Henryʼs Shoe and Shoe Repair.

From the outside, I thought this space was an abandoned storefront. With itʼs faded sign and what looked like cramped cluttered shelves, I assumed the space had once had a business but now was sitting idle and empty. Then one day, the door was open, and the sign, which Iʼd never paid attention to, caught my eye. It was two words on the sign that drew me in; Skate Sharpening.

My immediate thought; ʻ Bullshit. Nobodyʼs sharpening skates in there. “

So in I went. It was small tight like it appeared on the outside, and crammed with old school Geppetto-esque machinery. An elderly Asian man worked hunched over one of the machines. I yelled to him, but nothing. Eventually he looked up.

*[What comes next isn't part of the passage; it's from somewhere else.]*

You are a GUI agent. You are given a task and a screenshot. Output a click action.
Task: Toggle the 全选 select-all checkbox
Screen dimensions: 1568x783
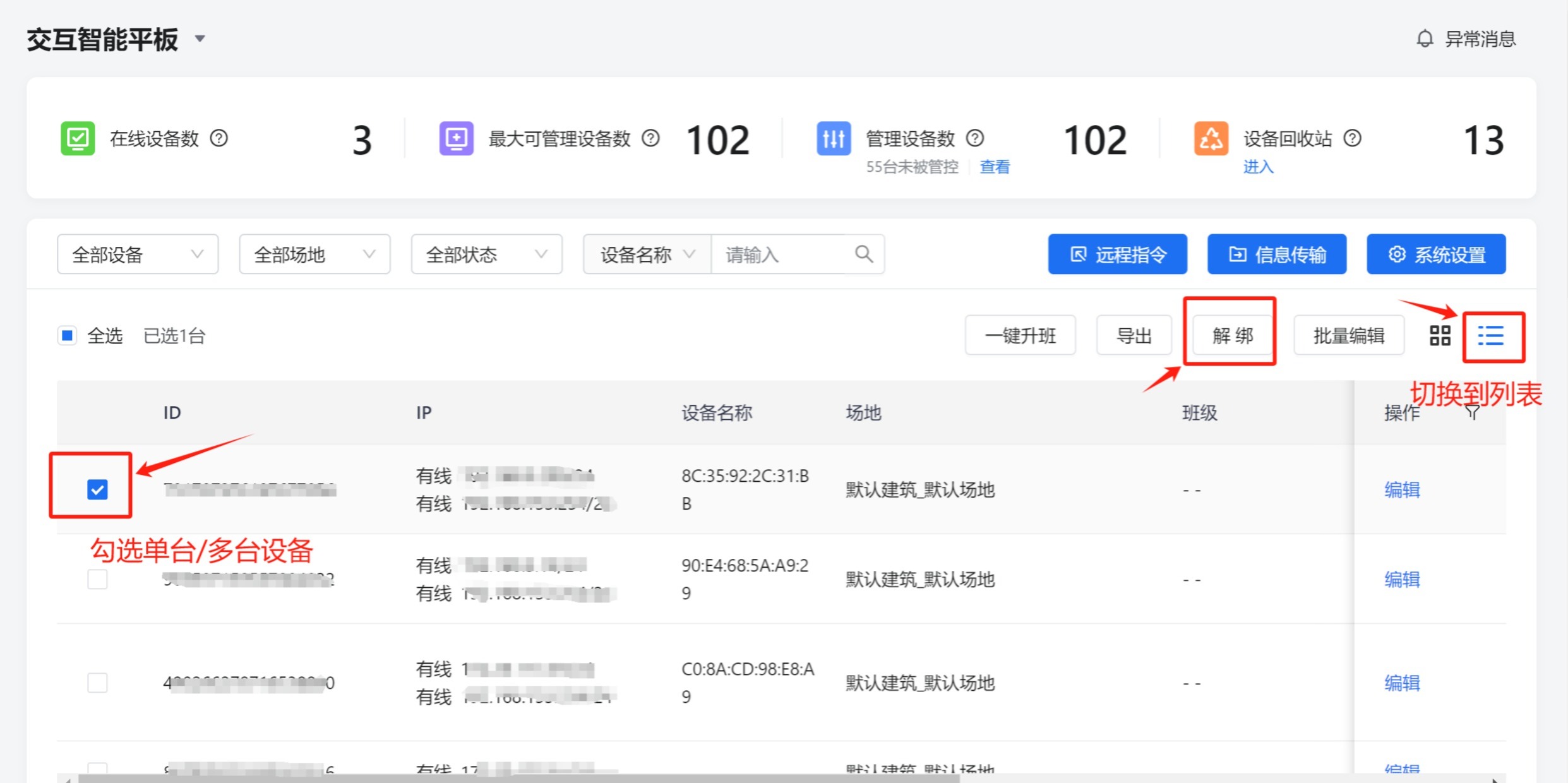click(x=67, y=335)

Me; “ You sharpen skates here? “
Him; “ No more. I do hockey pants, hockey gloves, goalie pads. “

He pointed to a rack of things to be picked-up and amongst piles of shoes, was a pristine pair of goalie pads. That was the ice breaker. Turns out I was talking to Henry Ng an 88 year old cobbler who escaped from Maoʼs China in 1949 because in his words; “ Canʼt make money there. “ He went to Hong Kong then came to Vancouver in 1951. He got into shoe repair. Works everyday 11 to 7pm. Takes one holiday a year to go on a boat cruise. ʻTold me heʼd been in that location since the mid 1960ʼs. He even owned the building but wasnʼt interested in cashing in and selling. I was hooked. I gave him my hockey gloves to re-palm. I just one tiny concern. Henryʼs is a cash up front only business. The sole record of our transaction was a tattered stub of paper with a piece of green masking tape on it. He did have a business card with a phone number, but it was so old it didnʼt even have an area code. Plus at his advanced age, you know, Iʼm going to sound insensitive but, you wouldnʼt want to show up one day looking to pick up your stuff, and find the doors locked no Henry. It would be a tragedy, of course. But also it would be a huge hassle. I just want my gloves back I donʼt want to wait for probate.

Fortunately, Henry came through. A pro job on the gloves. Then I mentioned him to a lady friend and she went in with a favorite pair of multiply repaired broken heeled boots. After Henry did a nice job on the boots, she started rummaging through her closet for every favorite shoe sheʼd thought she might want fixed.

But then one day, a week ago, I saw a ragged hand written sign on his door. He was closing July 23rd. What? No! I went inside.

Me: “ What happened? “
Henry: “ I sell the business. “

He emphasized that he hadnʼt sold the building heʼd just sold the business. But nonetheless, after decades of repairing and extending the life of peoples footwear and equipment, slapping them together with what ever parts he could find, Henryʼs own parts were finally wearing out.

Henry; “ Canʼt hear. Feet no good. Back no good. Retire. “Henry'sShoesFront

Henry did say though, it was still going to be a shoe repair shop. Somehow I suspect the clutter will disappear, and a new artisanal blacksmith will operate the premises. But then, is there such a thing as shoe repair gentrification?